Search code examples
c#.netlistlinqnumbers

Summary of elements from different lists, which are all related to each other


Imagine you've got an instance of List<List> with several entries. For example:

List<List<int>> inputLists = new List<List<int>>
{
    new List<int> { 4, 2, 1 },
    new List<int> { 5, 9, 1 },
    new List<int> { 6, 1, 2 },
    new List<int> { 9, 4, 3 },
    new List<int> { 9, 4, 2 }
};

I now want to summarize elements in bigger lists if each of them is related to each of them. The result lists should have a minimum amount of 4 elements tho. For the example above our result would be a List<List> with only one entry: { 4, 2, 1, 9 } (sorting irrelevant). Why is that?

Try to form pairs:

  • 9 is in the same list as 1 (check second list)
  • 9 is in the same list as 2 (check last)
  • 9 is in the same list as 4 (check fourth / last)
  • 4, 2 and 1 are all in the same list as well (check first; trivial)

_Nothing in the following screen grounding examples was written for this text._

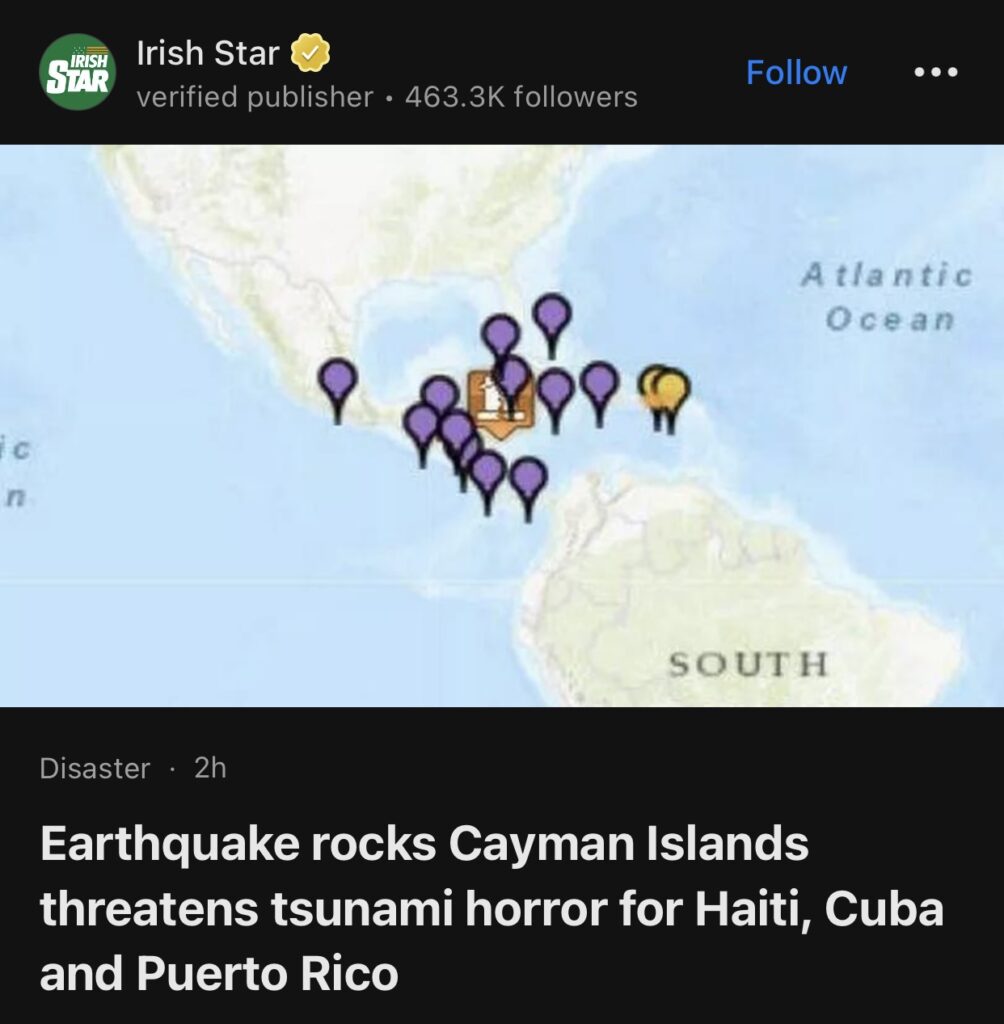Image resolution: width=1004 pixels, height=1024 pixels.
Task: View the 463.3K followers count
Action: coord(521,97)
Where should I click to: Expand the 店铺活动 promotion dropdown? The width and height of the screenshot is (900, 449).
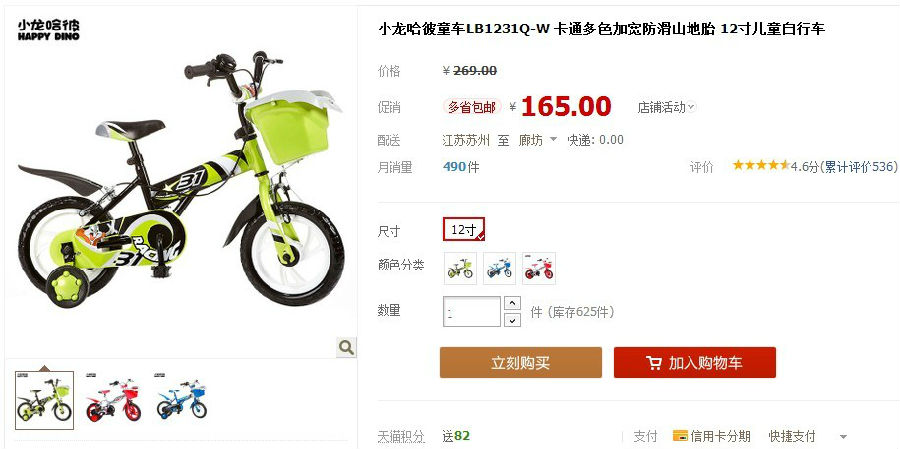point(666,107)
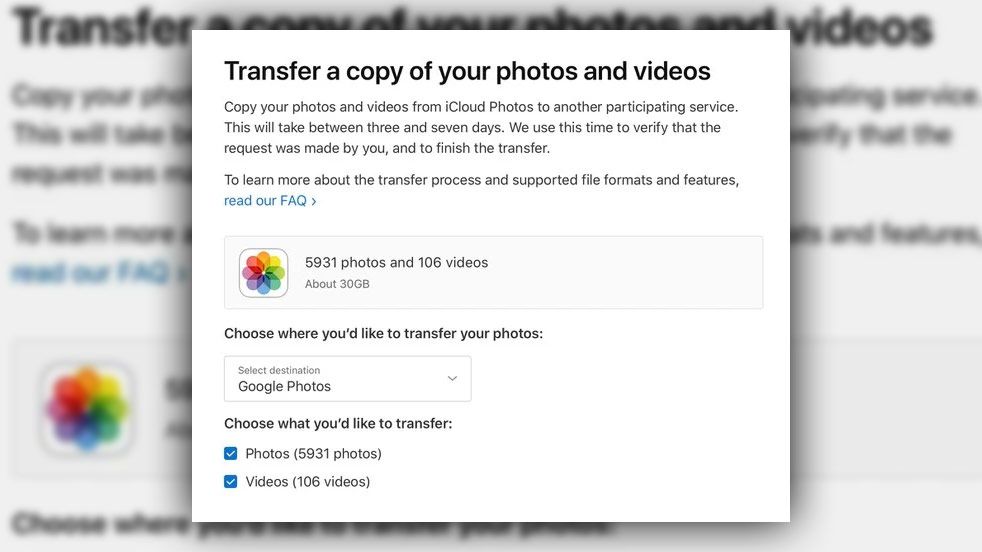Click the Select destination field label

pos(279,370)
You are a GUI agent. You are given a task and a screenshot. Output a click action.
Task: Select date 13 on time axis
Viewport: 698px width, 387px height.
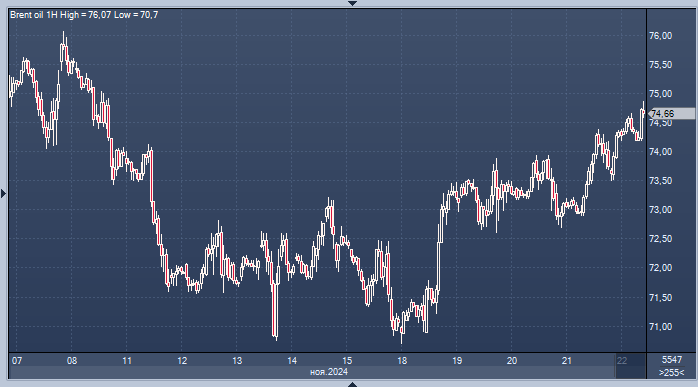point(237,361)
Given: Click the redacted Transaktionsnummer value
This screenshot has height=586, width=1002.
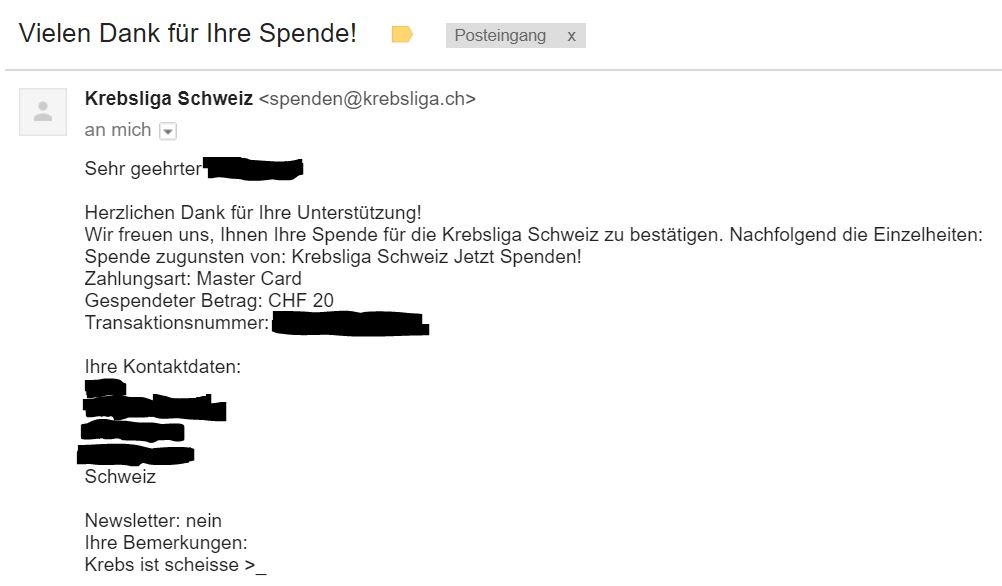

Here is my code. I want to apology if it appears brain damaged, I did not get enough sleep lately.

internal void Test()
{
    List<List<int>> inputLists = new List<List<int>>
{
    new List<int> { 4, 2, 1 },
    new List<int> { 5, 9, 1 },
    new List<int> { 6, 1, 2 },
    new List<int> { 9, 4, 3 },
    new List<int> { 9, 4, 2 }
};

    foreach (var input in inputLists)
    {
        IEnumerable<IEnumerable<int>> results = Array.Empty<IEnumerable<int>>();
        input.ForEach(number =>
        {
            //first step: getting all numbers that are related to "number"
            //number is 4 | related ones are: 4, 2, 1, 9, 3
            IEnumerable<int> everyFrickingNumberAppearing = Array.Empty<int>();
            inputLists.Where(inputList => inputList.Contains(number)).ToList()
            .ForEach(inputList =>
            everyFrickingNumberAppearing =   everyFrickingNumberAppearing.Concat(inputList).Distinct()
            );


            var IReallyDontKnowWhatIAmDoing = everyFrickingNumberAppearing
            //trying out every number
            .Where(probablyRelatedNumber => inputLists
            //looking if there is at least one element that
            //appears in at least one list together with "number"
            .Any(list => list.Contains(probablyRelatedNumber) && list.Contains(number)))
            .ToArray();
            //appending all related numbers of "number" to results
            results.Append(IReallyDontKnowWhatIAmDoing);
        });
        //going through results
        results.ToList().ForEach(r =>
        {
            //selecting only nums which appear in every result
            var importantNums = r.Select(num => results.ToList().All(l => l.Contains(num)));
            //print it
            importantNums.ToList().ForEach(n => Console.Write($"{n} "));
            Console.WriteLine();
        });
    }
}

As mentioned above, I expected 4 2 1 9 (sorting not relevant) to be the output. Thank you for your help.


Solution

  • Let us create a HashSet<(int, int)> storing each pair of numbers occurring in the same list as value tuple. For sake of simplicity lets store the pairing twice as (x, y) and (y, x). This simplifies the further processing.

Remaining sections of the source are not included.